When Tom Boyle saw a young man being dragged underneath a car on the East Side Wednesday night, his fatherly instincts kicked in.

Kyle Holtrust, 18, was riding his bike south on South Kolb Road against traffic near East 22nd Street around 8:30 p.m. when he was hit by a car, said Sgt. Decio Hopffer, a Tucson Police Department spokesman.

Holtrust became trapped under the car, along with his bike, and was dragged for about 20 to 30 feet before John Baggett, who was driving the car, came to a stop.

Boyle had just left a shopping center with his wife when they saw Holtrust underneath the Camaro, he said.

“I didn’t believe what I saw,” Boyle said Thursday. “I didn’t believe it until my wife said something, and I was just like, ‘Oh my God.’ You think things like that only happen in movies.”

Boyle and his wife got out of their car and ran over to the Camaro where he said he saw the front tires lifted off the ground.

Holtrust was pinned underneath his bike, which was pinned underneath the car, said Boyle, who is 6 feet 4 inches tall and weighs 300 pounds.

“As soon as I get to the car, the boy is just screaming his head off, and I could tell he was in a lot of pain,” Boyle said. “As I was lifting the front end of the car off of him, he was just saying, ‘Mister, mister, higher, higher.’

Then when it was high enough, he said, ‘OK. I can’t move. Get me out.’ ”

Boyle said he began yelling to Baggett to pull Holtrust out, but he didn’t respond.

“I yelled at him like four or five times, and then he reached underneath and pulled him out,” Boyle said. “The driver must’ve been in shock, and he couldn’t seem to come out of it.”

Once Boyle put the car down, he held Holtrust until the Tucson police and fire departments arrived, he said.

As they waited, Boyle recalled Holtrust asking what happened and having to explain to him that he was hit by the car, he said.

“That boy really impressed me with how composed he was,” Boyle said. “He was pouring blood everywhere, and he kept saying he didn’t want to waste anyone’s time. He even said thank you to me, and that blew my mind.”

Boyle, a paint-shop supervisor at Hamilton Aerospace and father of two, said he doesn’t view himself as a hero.
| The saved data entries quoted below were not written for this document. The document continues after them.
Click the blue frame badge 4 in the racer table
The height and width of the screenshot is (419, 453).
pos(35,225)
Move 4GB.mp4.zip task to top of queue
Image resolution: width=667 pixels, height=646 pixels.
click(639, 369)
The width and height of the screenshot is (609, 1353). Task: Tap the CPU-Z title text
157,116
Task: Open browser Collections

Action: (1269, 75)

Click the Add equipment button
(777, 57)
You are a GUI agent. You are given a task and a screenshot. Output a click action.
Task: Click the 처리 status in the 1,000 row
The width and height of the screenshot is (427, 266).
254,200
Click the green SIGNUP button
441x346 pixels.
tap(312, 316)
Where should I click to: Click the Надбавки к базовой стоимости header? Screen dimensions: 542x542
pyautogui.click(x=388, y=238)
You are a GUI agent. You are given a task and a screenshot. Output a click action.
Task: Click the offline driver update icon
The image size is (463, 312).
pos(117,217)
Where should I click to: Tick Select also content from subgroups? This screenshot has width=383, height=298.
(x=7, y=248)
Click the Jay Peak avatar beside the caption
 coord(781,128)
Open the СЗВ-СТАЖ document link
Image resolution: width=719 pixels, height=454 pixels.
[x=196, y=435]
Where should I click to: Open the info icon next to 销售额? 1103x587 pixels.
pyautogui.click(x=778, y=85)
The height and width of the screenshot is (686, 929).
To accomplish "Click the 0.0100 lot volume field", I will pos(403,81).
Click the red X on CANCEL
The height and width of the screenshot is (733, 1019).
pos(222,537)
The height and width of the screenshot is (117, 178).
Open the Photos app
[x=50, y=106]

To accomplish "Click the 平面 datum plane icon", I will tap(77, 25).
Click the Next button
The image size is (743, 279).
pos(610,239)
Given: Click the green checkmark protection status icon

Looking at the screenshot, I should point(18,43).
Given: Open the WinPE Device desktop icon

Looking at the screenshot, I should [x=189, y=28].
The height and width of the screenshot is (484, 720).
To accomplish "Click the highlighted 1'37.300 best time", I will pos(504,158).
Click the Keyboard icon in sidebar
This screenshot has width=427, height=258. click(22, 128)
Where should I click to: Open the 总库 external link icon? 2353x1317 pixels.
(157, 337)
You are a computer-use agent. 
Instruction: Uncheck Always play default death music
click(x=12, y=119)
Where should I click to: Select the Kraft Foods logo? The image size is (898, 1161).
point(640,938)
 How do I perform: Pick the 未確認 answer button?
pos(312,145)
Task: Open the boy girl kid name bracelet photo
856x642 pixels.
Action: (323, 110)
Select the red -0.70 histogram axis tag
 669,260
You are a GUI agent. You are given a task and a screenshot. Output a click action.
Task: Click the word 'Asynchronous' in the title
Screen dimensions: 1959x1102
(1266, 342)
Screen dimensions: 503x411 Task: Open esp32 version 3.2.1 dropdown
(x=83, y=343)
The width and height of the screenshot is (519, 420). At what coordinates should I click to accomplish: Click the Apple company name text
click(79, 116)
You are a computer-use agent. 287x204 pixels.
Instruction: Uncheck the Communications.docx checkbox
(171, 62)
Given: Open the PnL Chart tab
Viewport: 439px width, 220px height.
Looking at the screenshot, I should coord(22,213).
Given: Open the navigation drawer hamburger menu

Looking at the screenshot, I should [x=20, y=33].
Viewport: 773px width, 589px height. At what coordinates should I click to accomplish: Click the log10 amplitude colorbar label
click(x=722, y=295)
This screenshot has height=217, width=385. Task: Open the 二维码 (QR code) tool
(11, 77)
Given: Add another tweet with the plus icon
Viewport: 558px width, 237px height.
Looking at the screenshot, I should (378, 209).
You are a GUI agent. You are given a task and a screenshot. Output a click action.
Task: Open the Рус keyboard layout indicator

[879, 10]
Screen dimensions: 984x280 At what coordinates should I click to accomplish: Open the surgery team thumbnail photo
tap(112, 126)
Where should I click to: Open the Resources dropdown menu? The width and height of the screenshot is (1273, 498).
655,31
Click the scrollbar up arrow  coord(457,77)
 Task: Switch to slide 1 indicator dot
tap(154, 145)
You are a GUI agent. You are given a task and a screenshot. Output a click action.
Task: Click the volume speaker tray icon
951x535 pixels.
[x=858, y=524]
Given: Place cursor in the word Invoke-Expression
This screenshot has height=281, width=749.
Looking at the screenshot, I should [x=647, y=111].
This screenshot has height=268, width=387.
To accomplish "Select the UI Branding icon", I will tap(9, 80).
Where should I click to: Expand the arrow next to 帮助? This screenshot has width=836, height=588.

“All I could think is, what if that was my son,” he said. “I’d want someone to do the same for him, to take the time and rub his head and make him feel good until help arrived.”

Added Hopffer, “It is reassuring to see people in this community who not only stopped, but also helped someone in need.”

Holtrust, who was taken to University Medical Center to be treated for head and leg injuries, was not available to be interviewed. He is expected to survive.